- Dhandhan Village in India Dhandhan Dhandhan (India)
- Coordinates: 28°05′N 74°53′E﻿ / ﻿28.09°N 74.89°E
- Country: India
- State: Rajasthan
- District: Sikar
- Tehsil: Fatherpur

Government
- • Member of Legislative Assembly: Hakam Ali Khan
- Elevation: 331 m (1,086 ft)

Population (2011)
- • Total: 3,271

Languages
- • Official: Hindi
- Time zone: UTC+5:30 (IST)
- PIN: 332302
- Telephone code: 01571
- Vehicle registration: RJ-23

= Dhandhan =

Village in Rajasthan, India

Dhandhan is a village located in the Sikar district of Shekhawati region, in Rajasthan state, India. Dhandhan is within the Fatehpur Tehsil. The village had a total population of 3271.

==Geography==

Dhandhan is located at 27°62' North, 75°15' East. The total geographical area of the village is 8013 Bigha (2029 acre). It is located at a distance of 19 km from Fatehpur. Dhandhan is near to the historical village of Jandwa, Ramsisar, Bagas, and Nagardas. The temperature ranges from sub-zero in the winter to above 44°C during the summer.

==Demographics==
As per the census of 2011, the population was 3271, of whom 1633 were male and 1638 were female with literacy rate of 70.38%.
- Dhandhan has 418 children, 231 boys and 187 girls.
- Scheduled caste counts for 400 (12.23%) males constitute 196 (5.99%) of the population and females 204 (6.24%).

==Employment==

According to a census 2011 report, 1315 people of the total population are employed.

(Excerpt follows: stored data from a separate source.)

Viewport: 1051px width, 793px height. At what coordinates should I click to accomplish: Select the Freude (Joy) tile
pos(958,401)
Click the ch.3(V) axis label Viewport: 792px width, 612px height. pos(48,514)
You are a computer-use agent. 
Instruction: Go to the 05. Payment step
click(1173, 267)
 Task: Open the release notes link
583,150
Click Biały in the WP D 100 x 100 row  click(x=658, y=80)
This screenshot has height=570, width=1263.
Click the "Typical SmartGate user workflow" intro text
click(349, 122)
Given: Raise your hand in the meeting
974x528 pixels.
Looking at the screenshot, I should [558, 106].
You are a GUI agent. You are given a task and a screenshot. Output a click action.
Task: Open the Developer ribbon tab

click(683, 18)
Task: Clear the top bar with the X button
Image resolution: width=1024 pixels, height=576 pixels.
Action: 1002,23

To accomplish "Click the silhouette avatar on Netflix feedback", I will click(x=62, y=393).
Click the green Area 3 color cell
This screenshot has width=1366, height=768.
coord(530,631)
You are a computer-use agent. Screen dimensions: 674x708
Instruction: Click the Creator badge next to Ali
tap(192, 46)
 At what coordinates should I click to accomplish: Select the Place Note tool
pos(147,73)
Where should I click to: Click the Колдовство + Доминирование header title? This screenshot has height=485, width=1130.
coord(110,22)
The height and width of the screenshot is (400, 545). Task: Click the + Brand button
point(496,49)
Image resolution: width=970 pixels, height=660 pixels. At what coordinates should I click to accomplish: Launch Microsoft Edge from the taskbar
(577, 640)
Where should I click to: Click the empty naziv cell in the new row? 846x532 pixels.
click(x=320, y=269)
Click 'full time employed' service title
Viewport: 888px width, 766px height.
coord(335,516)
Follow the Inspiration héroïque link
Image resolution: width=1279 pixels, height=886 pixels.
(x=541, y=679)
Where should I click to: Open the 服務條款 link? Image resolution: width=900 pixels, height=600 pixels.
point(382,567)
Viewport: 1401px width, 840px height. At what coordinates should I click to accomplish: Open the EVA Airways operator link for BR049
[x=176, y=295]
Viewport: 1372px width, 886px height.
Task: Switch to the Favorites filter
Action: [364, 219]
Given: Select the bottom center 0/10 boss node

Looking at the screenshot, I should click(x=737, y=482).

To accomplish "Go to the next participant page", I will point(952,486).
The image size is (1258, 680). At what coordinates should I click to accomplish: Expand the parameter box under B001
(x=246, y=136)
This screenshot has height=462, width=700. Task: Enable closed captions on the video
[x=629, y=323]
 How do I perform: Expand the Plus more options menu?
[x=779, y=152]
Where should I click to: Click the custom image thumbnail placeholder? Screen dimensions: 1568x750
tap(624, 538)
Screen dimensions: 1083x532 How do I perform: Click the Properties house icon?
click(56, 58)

The workforce is 723 male, 592 female with 876 (66.62%) of all workers being employed full-time, this includes 590 males and 286 females. 394 males and 265 females are considered as the main cultivators with the help of 15 male and 5 female agricultural labor. 439 people are reported to work for a marginal period of time in the year.